Des présences invisibles mais à la fois ancrées dans son esprit. Un instant d'éternité concentré sur une fraction de secondes. De multiples destinées issus de divers espace-temps convergeaient vers elle, s'entrechoquaient, fusionnaient avant de se dissoudre en poussière incandescente.

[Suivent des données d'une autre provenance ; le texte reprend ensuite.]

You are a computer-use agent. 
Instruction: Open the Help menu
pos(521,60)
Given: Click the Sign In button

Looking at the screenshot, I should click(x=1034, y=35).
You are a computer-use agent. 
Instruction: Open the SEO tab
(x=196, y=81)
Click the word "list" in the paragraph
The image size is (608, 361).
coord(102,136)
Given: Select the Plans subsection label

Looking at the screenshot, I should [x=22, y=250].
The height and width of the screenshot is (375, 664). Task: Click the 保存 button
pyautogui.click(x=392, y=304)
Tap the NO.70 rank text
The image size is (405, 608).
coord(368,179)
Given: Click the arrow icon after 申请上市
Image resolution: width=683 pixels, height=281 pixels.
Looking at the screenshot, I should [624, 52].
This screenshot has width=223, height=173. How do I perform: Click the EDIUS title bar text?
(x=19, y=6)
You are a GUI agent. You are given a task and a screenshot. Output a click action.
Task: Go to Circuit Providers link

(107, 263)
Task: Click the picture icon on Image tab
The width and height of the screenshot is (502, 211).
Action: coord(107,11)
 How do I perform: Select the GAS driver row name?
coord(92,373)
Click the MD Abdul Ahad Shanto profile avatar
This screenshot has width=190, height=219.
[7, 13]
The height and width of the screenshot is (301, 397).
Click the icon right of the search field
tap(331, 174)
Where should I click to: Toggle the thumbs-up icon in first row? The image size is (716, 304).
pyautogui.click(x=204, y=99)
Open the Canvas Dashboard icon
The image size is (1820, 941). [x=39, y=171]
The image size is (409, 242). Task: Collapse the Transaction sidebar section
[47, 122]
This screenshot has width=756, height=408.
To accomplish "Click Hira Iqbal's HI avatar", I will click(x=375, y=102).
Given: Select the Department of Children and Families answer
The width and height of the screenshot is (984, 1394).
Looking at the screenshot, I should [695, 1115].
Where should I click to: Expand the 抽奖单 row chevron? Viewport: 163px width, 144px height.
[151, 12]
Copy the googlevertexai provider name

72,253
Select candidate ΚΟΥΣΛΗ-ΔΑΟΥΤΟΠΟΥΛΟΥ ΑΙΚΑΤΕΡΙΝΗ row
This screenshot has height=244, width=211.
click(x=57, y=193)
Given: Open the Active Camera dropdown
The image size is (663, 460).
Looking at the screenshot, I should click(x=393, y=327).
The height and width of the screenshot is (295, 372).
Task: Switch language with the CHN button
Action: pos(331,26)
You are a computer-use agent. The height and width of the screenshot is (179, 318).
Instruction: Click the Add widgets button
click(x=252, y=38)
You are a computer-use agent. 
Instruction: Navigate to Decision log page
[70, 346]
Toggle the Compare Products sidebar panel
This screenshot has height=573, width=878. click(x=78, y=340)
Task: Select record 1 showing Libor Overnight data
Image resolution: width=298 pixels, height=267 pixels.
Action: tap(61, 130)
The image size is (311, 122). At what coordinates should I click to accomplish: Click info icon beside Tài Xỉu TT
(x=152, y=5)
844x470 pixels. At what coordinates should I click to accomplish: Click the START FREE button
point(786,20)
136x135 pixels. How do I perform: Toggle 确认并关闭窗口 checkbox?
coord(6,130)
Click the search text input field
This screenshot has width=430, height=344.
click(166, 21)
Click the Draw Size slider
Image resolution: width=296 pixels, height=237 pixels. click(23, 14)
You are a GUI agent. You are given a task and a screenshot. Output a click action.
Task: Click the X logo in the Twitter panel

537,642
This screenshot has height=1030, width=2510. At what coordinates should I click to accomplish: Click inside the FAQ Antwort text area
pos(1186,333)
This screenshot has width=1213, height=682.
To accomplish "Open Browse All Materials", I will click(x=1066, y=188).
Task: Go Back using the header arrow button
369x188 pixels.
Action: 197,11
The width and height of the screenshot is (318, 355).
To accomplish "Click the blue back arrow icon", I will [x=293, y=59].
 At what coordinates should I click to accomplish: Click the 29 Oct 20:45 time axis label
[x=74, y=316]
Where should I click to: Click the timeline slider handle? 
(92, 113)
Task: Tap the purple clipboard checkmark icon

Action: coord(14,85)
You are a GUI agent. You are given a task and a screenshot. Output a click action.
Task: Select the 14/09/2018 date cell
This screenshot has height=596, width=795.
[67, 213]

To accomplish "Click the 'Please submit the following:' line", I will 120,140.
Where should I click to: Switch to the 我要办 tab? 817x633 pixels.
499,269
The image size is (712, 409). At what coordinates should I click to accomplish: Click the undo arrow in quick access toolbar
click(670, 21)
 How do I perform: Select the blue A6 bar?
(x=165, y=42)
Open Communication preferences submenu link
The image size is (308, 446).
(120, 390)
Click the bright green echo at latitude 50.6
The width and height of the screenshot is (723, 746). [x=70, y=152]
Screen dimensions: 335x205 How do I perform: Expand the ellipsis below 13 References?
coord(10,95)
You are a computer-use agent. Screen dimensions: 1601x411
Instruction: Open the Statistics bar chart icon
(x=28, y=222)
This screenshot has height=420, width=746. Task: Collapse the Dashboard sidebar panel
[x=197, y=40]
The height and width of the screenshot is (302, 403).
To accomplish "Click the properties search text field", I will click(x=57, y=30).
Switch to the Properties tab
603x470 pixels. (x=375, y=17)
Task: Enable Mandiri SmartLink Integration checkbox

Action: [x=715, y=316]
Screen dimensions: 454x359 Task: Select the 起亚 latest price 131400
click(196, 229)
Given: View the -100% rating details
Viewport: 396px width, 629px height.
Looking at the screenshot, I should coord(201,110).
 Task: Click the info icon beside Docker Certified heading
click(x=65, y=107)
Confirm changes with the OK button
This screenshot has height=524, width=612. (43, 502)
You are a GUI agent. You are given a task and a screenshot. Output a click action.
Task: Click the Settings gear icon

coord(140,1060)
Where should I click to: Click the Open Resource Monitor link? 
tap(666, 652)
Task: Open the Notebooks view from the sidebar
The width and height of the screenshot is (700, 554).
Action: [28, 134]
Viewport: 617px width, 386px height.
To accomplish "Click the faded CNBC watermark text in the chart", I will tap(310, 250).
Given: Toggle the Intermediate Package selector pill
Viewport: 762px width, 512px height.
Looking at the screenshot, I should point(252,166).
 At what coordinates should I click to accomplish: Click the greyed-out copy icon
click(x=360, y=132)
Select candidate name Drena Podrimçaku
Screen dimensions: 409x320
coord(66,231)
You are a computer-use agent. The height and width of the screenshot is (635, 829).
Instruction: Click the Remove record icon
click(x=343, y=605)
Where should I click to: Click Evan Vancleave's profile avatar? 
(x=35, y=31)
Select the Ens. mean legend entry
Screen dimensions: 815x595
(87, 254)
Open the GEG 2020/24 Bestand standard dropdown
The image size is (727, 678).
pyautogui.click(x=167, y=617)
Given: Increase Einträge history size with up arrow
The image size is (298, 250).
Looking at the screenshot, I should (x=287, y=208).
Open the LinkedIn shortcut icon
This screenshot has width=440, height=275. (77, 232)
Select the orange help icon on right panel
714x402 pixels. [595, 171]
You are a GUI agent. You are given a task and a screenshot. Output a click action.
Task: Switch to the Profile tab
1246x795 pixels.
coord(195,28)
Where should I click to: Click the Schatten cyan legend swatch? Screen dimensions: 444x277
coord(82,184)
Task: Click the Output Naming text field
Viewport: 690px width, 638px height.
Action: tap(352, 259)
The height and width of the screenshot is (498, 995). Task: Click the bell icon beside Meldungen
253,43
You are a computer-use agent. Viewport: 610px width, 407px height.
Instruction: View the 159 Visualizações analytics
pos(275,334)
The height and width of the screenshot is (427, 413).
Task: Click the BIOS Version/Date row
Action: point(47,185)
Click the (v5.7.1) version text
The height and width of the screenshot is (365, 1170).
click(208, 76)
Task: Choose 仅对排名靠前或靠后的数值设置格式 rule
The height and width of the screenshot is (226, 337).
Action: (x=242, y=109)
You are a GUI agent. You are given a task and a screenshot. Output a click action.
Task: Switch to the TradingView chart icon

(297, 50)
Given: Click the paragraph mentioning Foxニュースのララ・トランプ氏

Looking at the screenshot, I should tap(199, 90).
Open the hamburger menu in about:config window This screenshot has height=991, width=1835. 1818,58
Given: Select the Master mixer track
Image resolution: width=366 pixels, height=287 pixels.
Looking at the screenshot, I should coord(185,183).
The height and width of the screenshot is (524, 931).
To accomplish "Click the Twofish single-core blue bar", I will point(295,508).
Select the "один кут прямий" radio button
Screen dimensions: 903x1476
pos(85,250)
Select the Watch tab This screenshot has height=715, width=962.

Il y avait de l'amour, de l'amitié, de la peine, de la joie. Des héros et des monstres. Des pirates. Un voleur amoureux d'une princesse. Des gardiens d'invokeur. Des rêves ayant pris forme humaine. Un Roi élu par les Dieux au funeste destin. Des guerriers bénis par le pouvoir sacré des Cristaux. Un chevalier à la recherche de rédemption. Des anonymes et des personnes de sang royal se rebellant contre un régime tyrannique. Une planète sous la menace d'un météore. Une compression temporelle opérée par une puissante sorcière. Des maudits bravant leur destin funeste.
La Gardienne devenait en un bref instant un être omniscient, spectatrice muette de leurs émois et de leur courage. Ces bribes d'histoires se dessinaient fugacement sous ses yeux troublés par l'immensité de cet océan d'univers. Elle se sentit écrasée par cette infinité de destins et de mondes qui s'ouvrait à elle. Devant tant de grandeur, tant de sentiments ne lui appartenant pas, Sara se sentit perdre pied. Sa propre conscience commençait à lui échapper, comme si elle commençait à devenir une divinité sans nom, sans histoire, sans identité.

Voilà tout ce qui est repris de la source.